Invero, costituisce principio consolidato quello per cui, nel processo tributario, la riproposizione, a supporto dell’appello proposto dal contribuente, delle ragioni di impugnazione del provvedimento impositivo in contrapposizione alle argomentazioni adottate dal giudice di primo grado assolve l’onere di impugnazione specifica imposto dal D.Lgs. n. 546 del 1992, art. 53, atteso il carattere devolutivo pieno, in tale giudizio, dell’appello, quale mezzo di gravame non limitato al controllo di vizi specifici, ma volto ad ottenere il riesame della causa nel merito (Cass., 23 novembre 2018, n. 30525).

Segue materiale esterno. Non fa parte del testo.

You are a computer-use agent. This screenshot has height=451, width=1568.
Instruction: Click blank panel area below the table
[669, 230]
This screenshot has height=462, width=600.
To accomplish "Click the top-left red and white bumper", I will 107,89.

2. Con il secondo motivo di impugnazione il ricorrente deduce “art. 360 c.p.c., n. 4 – nullità della sentenza o del procedimento”, in quanto la Commissione regionale ha omesso di pronunciata sulla domanda di sospensione della efficacia esecutiva della sentenza di primo grado.

2.1. Tale motivo è assorbito, per l’accoglimento del primo motivo di impugnazione, con devoluzione al giudice del rinvio delle questioni assorbite.

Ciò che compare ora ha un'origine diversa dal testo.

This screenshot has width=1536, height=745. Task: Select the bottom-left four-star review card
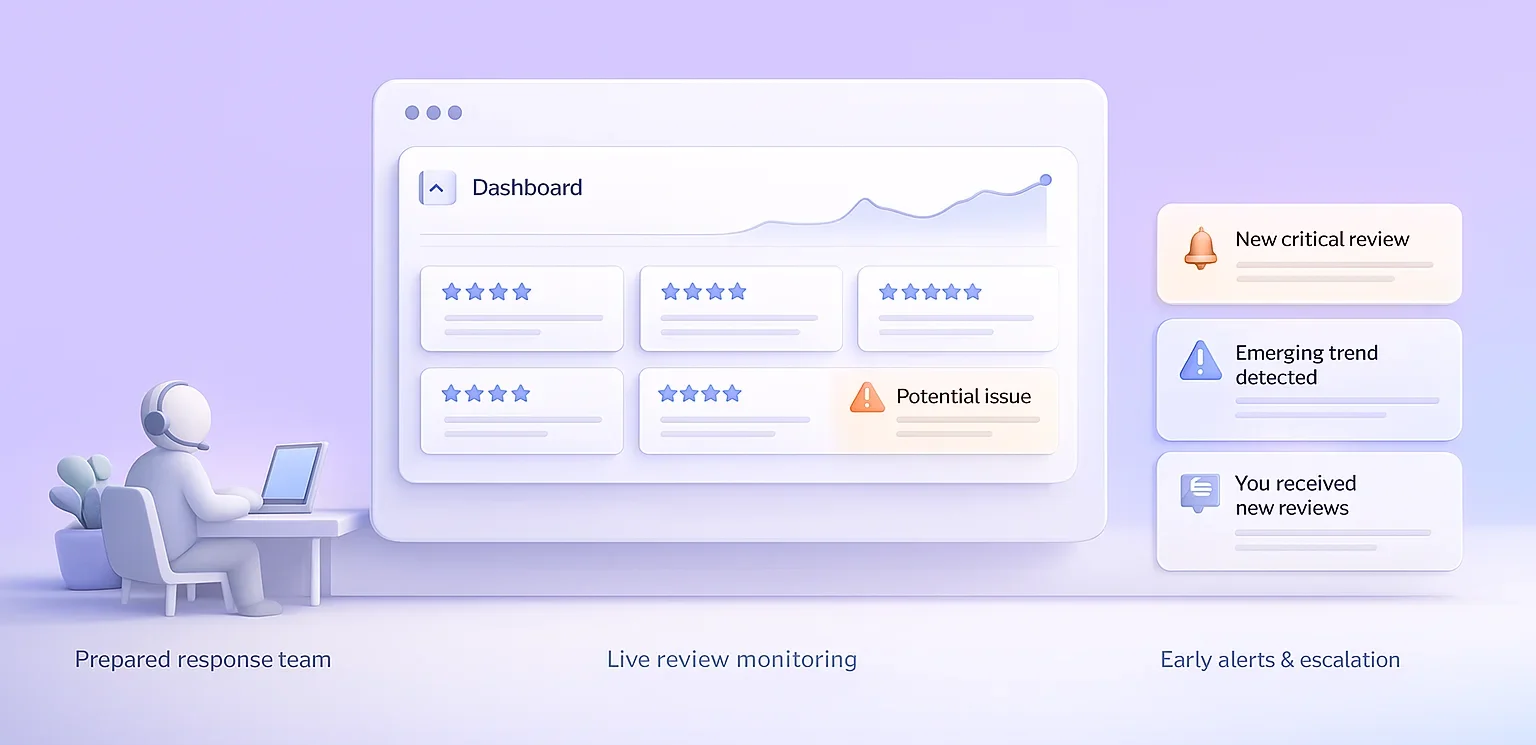click(x=521, y=411)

La sentenza deve, allora, essere cassata con rinvio, in quanto nel giudizio di legittimità introdotto a seguito di ricorso per cassazione non possono trovare ingresso, e perciò non sono esaminabili, le questioni sulle quali, per qualunque ragione, il giudice inferiore non sia pronunciato per averle ritenute assorbite in virtù dell’accoglimento di un’eccezione pregiudiziale, con la conseguenza che, in dipendenza della cassazione della sentenza impugnata per l’accoglimento del motivo attinente alla questione assorbente, l’esame delle ulteriori questioni oggetto di censura va rimesso al giudice di rinvio, salva l’eventuale ricorribilità per cassazione avverso la successiva sentenza che abbia affrontato le suddette questioni precedentemente ritenute superate (Cass.Civ., 5 novembre 2014, n. 23558).

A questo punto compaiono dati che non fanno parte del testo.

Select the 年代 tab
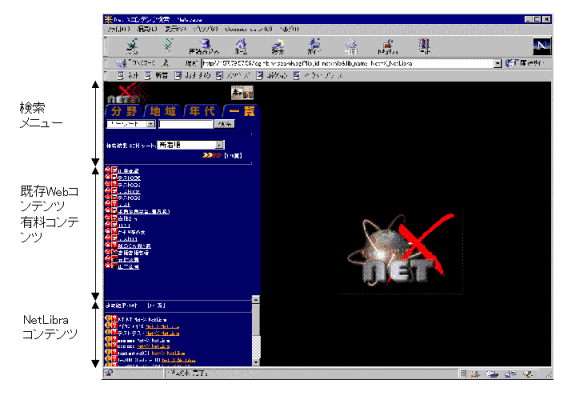The height and width of the screenshot is (396, 576). [202, 111]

In tema di ricorso per cassazione, nell’ipotesi di omessa pronuncia dovuta al giudizio di assorbimento, la parte soccombente può impugnare la decisione in relazione alla sola questione su cui essa si basa, in quanto, in sede di legittimità, è superfluo enunciare tutte le diverse ed ulteriori questioni assorbite, che non possono formare oggetto di delibazione e su cui non può formarsi alcun giudicato interno, poichè non esaminate nel precedente grado di merito (Cass.Civ., 8 luglio 2014, n. 15583).

3. La sentenza va cassata con rinvio alla Commissione tributaria regionale della Toscana, in diversa composizione, che provvederà anche sulle spese del giudizio di legittimità.

P.Q.M.

Accoglie il primo motivo, dichiara assorbito il secondo; cassa la sentenza impugnata, con rinvio alla Commissione tributaria regionale della Toscana, in diversa composizione, cui demanda di provvedere anche sulle spese del giudizio di legittimità.

Così deciso in Roma, nella Camera di Consiglio, il 30 maggio 2019.